Но главным событием съезда по праву считается прочитанный на закрытом (без прессы и гостей) заседании Хрущевым 25 февраля доклад «О культе личности Сталина и его последствиях». Верховный жрец культа Отца народов изрек: «Сейчас речь идет о вопросе, имеющем огромное значение и для настоящего, и для будущего партии, речь идет о том, как постепенно складывался культ личности Сталина, который превратился на определенном этапе в источник целого ряда крупнейших и весьма тяжелых извращений партийных принципов, партийной демократии, революционной законности»[5]. На большинство присутствующих слова Хрущева произвели впечатление, которое трудно понять последующим поколениям. Все Ваше мировоззрение замкнуто на одного человека, человекобога даже. И вот высший жрец этого бога сообщает неопровержимые свидетельства — бог есть дьявол. Мир рухнул, были уничтожены основы «идейной стойкости» элиты партии, подбиравшейся по принципу безусловной преданности Сталину и партийному руководству. Мир раздвоился. Партийное руководство сообщало о вожде невероятное, но хляби небесные не разверзлись, и бог не пришел в зал из мавзолея, чтобы покарать неверных. Его ближайшие соратники сидели за спиной Хрущева — они санкционировали доклад. Они тоже не хотели, чтобы над головой вечно висел дамоклов меч новых репрессий. Нужно было раз и навсегда покончить с порядком, по которому проигравший политическую партию на Кремлевском олимпе отправлялся не на пенсию, а на эшафот. И дело не только в Сталине — три года назад они, опасаясь за собственную жизнь, совместно уничтожили Берия. Готовился новый раунд схватки. Санкционировав доклад, заклеймивший террор, Молотов, Маленков и Каганович спасали свою жизнь…

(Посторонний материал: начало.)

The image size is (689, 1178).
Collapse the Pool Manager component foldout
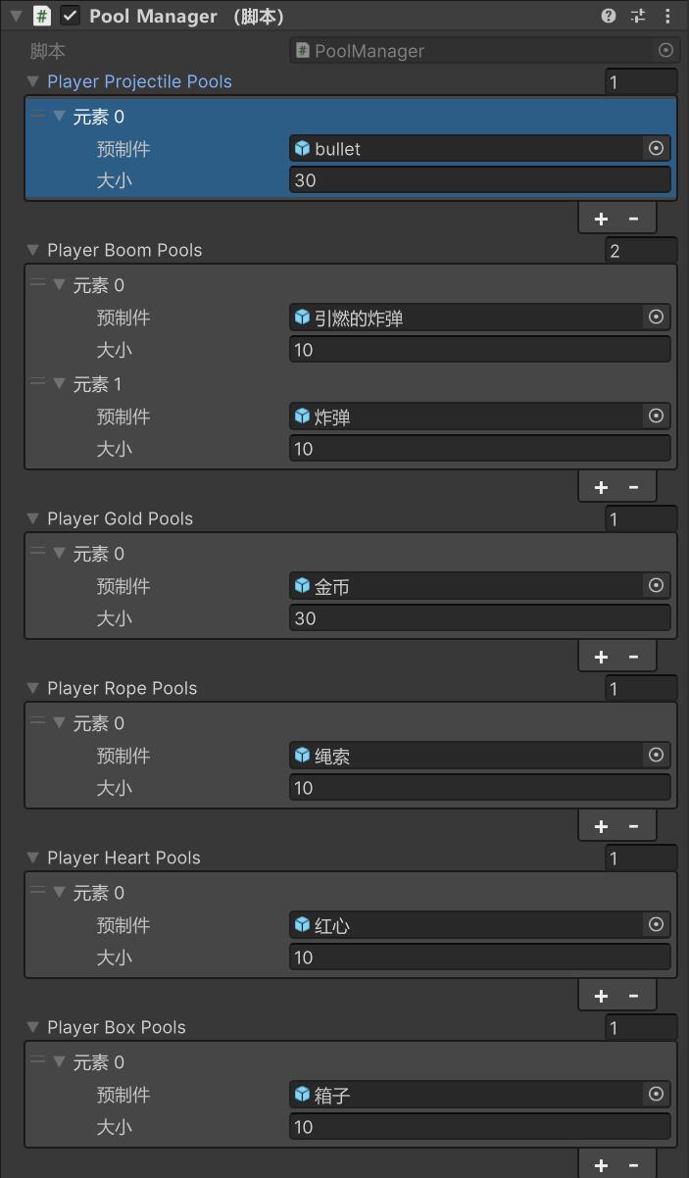(16, 16)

По утверждению Хрущева «культ личности» привел к такому положению, когда все важные решения принимал только один человек, которому, как и всем людям, свойственно ошибаться. Крупнейшей из таких ошибок стала политика накануне Великой Отечественной войны, когда Сталин отказался верить в возможность гитлеровского нападения. Это позволило Германии нанести внезапный удар по СССР и привело к огромным жертвам, превосходящим жертвы террора.
Конечно, о репрессиях партийное чиновничество, присутствовавшее на съезде, знало. Но оно не имело права понимать, что, во–первых, это зло. А во–вторых, что в этом зле, да еще и в неудачах 1941 г. виноват Он — источник всемирного добра. Именно в этом было открытие — вождь партии может творить зло (а по его приказу и вся партия, все Мы). Впервые партийная практика была подвергнута проверке не с точки зрения интересов «пролетариата», то есть партийного руководства, а с точки зрения «общечеловеческой» морали. Сталин осуждался потому, что он убил ни в чем (перед ним и перед собравшимися в зале) не повинных людей. Хрущев говорил не о миллионах крестьян, интеллигентов и рабочих, а о партийных функционерах. Но именно в этой своей непоследовательности (которую потом так модно станет критиковать) он был убедителен для них.